### Material provided
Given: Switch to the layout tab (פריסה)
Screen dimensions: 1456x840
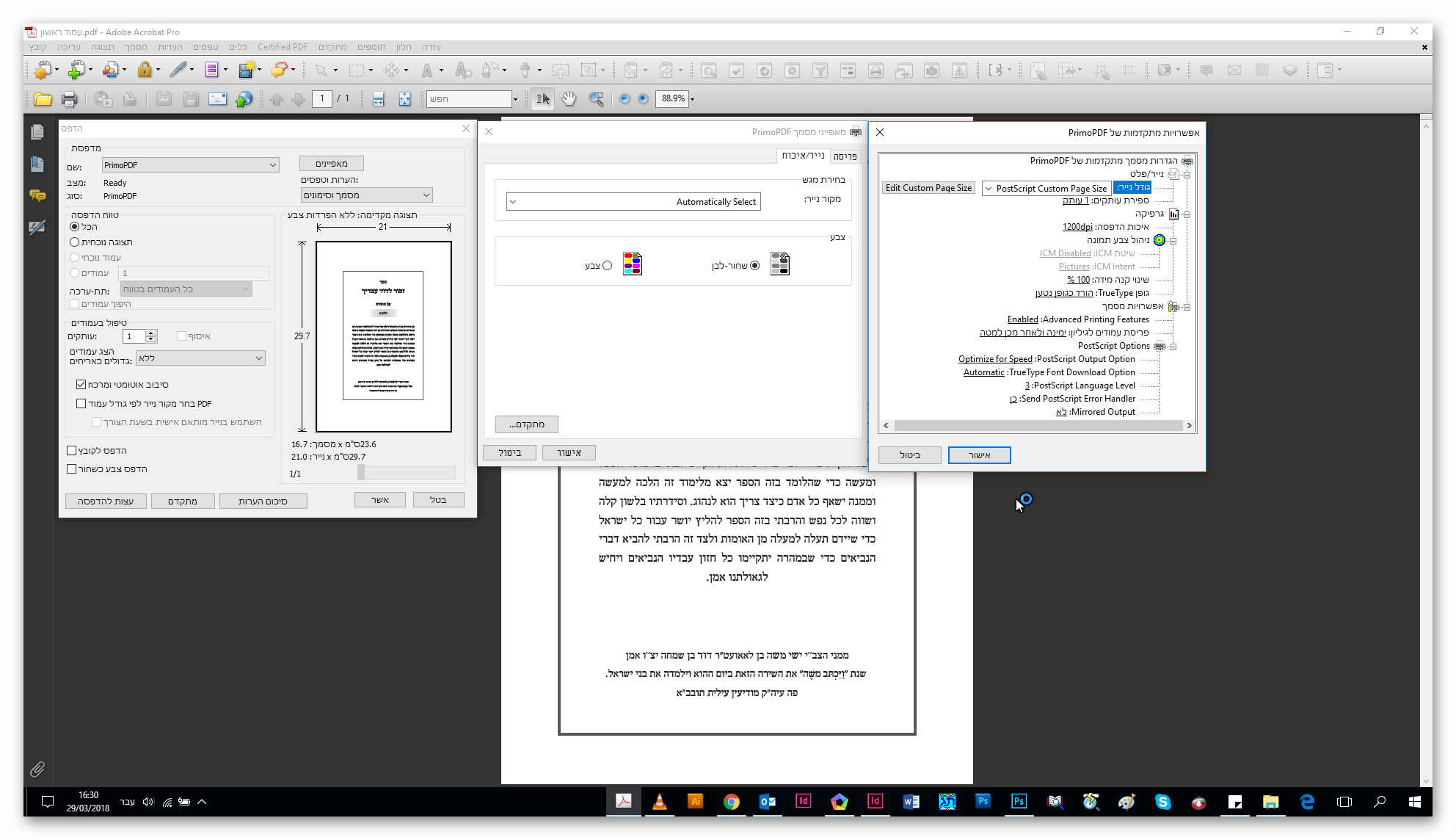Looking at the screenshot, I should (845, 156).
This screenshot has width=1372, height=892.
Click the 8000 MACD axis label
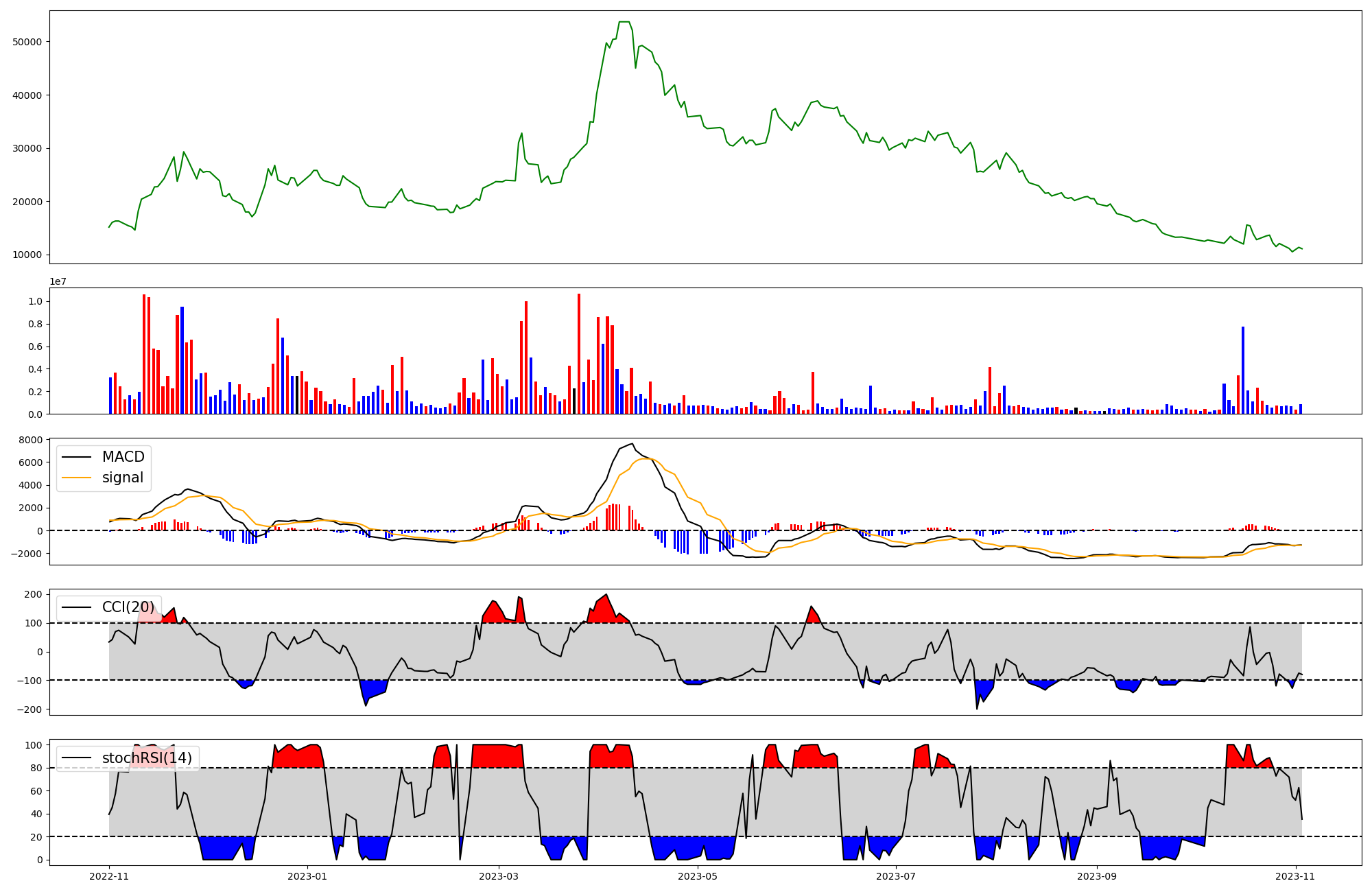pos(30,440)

### Exercise directions
In full and without error, repeat the listing above, omitting its images.

### Finished task
Given: Switch to the layout tab (פריסה)
Screen dimensions: 1456x840
Looking at the screenshot, I should (845, 156).
This screenshot has width=1372, height=892.
Click the 8000 MACD axis label
pos(30,440)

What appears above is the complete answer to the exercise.